* ACTIVITY
Retype the material below line for line, without changing anything, and leave the pictures out.

* MATERIAL FOR THE TASK
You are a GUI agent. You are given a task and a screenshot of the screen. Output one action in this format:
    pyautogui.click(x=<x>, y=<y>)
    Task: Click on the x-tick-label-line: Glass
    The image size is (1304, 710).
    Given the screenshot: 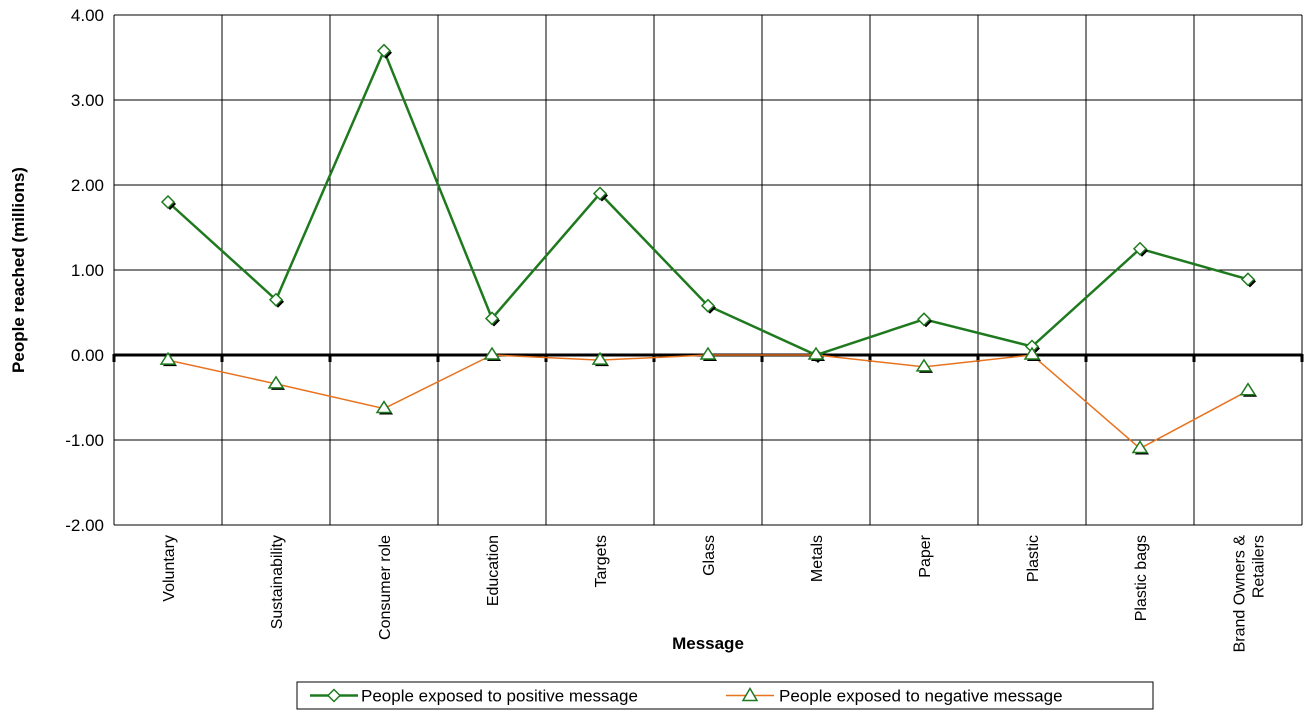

* OUTPUT OF THE TASK
You are a GUI agent. You are given a task and a screenshot of the screen. Output one action in this format:
    pyautogui.click(x=<x>, y=<y>)
    Task: Click on the x-tick-label-line: Glass
    The image size is (1304, 710).
    Given the screenshot: 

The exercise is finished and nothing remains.